Salafusshalih.com – KH. Ulil Abshar Abdalla, dalam pengajian Ngaji Ihya Ulumuddin edisi ketiga, memaparkan pemahaman tentang nafsu dan akal sebagai bagian penting dari instrumen jiwa manusia, melanjutkan pembahasan sebelumnya mengenai hati dan ruh. Berdasarkan penjelasan Imam Al-Ghazali dalam Ihya Ulumuddin, nafsu dijelaskan dalam dua makna berbeda.
Makna Pertama Nafsu
Menurut Al-Ghazali, makna pertama dari nafsu merujuk pada kekuatan marah dan syahwat dalam diri manusia, yang sering diasosiasikan dengan sifat negatif. Gus Ulil menjelaskan bahwa ahli tasawuf biasanya menganggap nafsu ini sebagai musuh, karena mencerminkan sifat-sifat tercela seperti kemarahan dan keinginan berlebih. Contohnya, keinginan untuk menikmati makanan enak atau membeli barang mewah, adalah manifestasi dari jenis nafsu ini. Bahkan, dalam hadits, Nabi SAW menyebut nafsu sebagai musuh utama manusia.
Makna Kedua Nafsu
Makna kedua dari nafsu, yang lebih positif, adalah lathifah atau esensi jiwa manusia. Ketika nafsu ini berada di bawah kendali manusia dan mampu menghindari konflik dengan syahwat, nafsu ini disebut nafs muthma’innah atau jiwa yang tenang. Gus Ulil menyamakan nafsu ini dengan konsep Superego dalam psikologi Freud, yaitu bagian yang mengendalikan dorongan dasar dan mencapai ketenangan jiwa. Menurut Gus Ulil, hanya nafs muthma’innah inilah yang dapat kembali kepada Allah, sebagaimana dijelaskan dalam Al-Qur’an pada Surat Al-Fajr ayat 27-28.
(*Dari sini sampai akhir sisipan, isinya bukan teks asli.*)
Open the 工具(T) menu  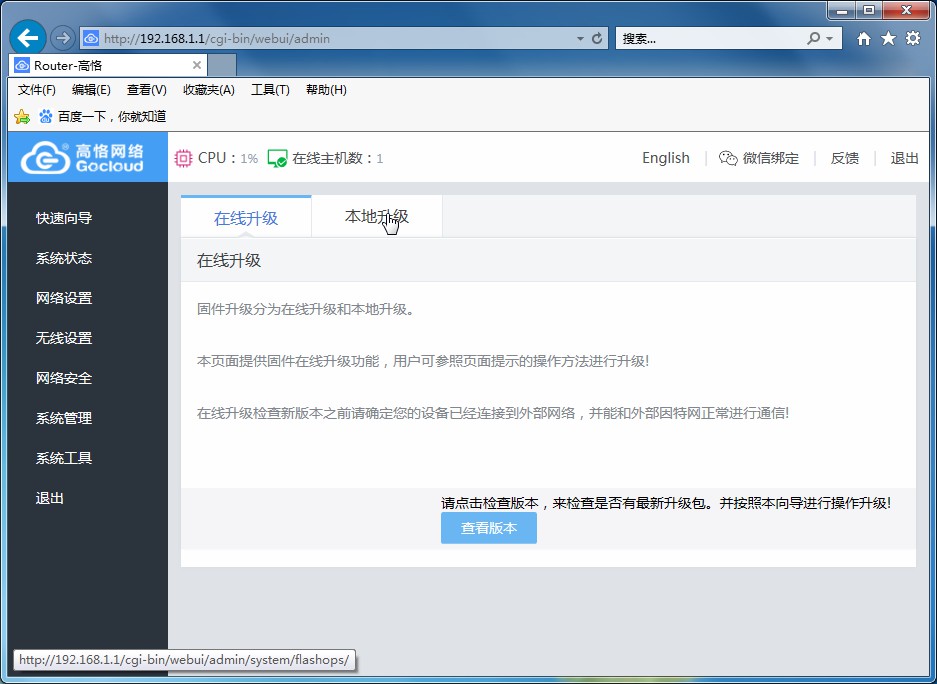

Selain nafs muthma’innah, Gus Ulil juga membahas nafs lawwamah, yang masih berjuang untuk melawan kecenderungan negatif dan mengingatkan diri saat melakukan kesalahan, serta nafs ammarah, yaitu nafsu yang selalu mendorong manusia pada kejahatan dan kemarahan. Nafs ammarah dianggap sebagai tingkat terendah, setara dengan sifat primitif yang belum beradab, sehingga tidak mampu mencapai Superego.
Makna Akal
Sejalan dengan pembahasan hati dan nafsu, Al-Ghazali menjelaskan akal dalam dua makna. Pertama, akal sebagai pengetahuan yang mencapai esensi terdalam, berfungsi sebagai sifat ilmu yang bertempat di hati. Gus Ulil menyatakan bahwa hati dalam pandangan Al-Ghazali bukan hanya pusat afeksi, tetapi juga pusat kognisi, tempat kemampuan pengetahuan yang mendalam. Makna kedua akal adalah kapasitas untuk memahami, yang Gus Ulil ilustrasikan sebagai kemampuan seorang alim seperti Prof. Quraish Shihab, yang memiliki pengetahuan sekaligus kapasitas memahami.
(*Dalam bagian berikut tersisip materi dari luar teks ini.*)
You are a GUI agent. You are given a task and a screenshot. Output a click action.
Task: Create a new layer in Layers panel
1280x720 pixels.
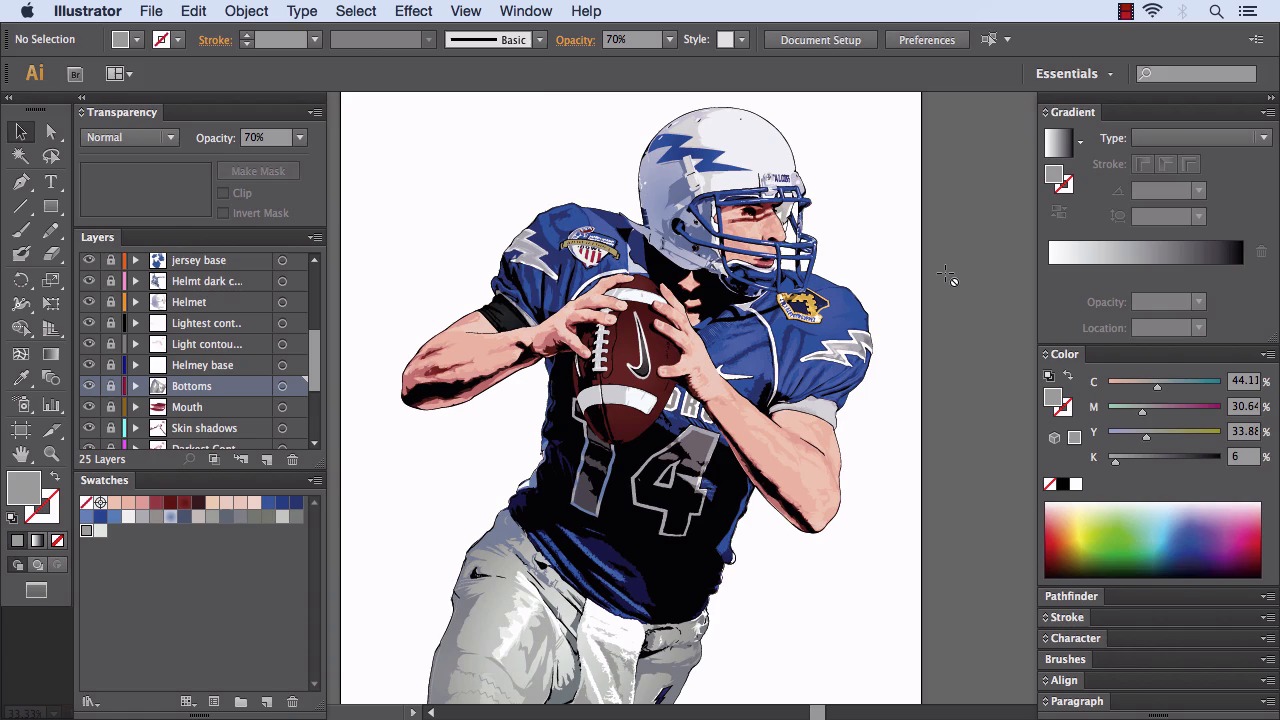(x=267, y=460)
Melalui pengajian ini, Gus Ulil menunjukkan bahwa pemahaman tentang nafsu dan akal, sebagaimana dijelaskan oleh Al-Ghazali, menggambarkan kompleksitas jiwa manusia yang terus berjuang antara kecenderungan negatif dan positif dalam mendekati kebenaran dan ketenangan batin.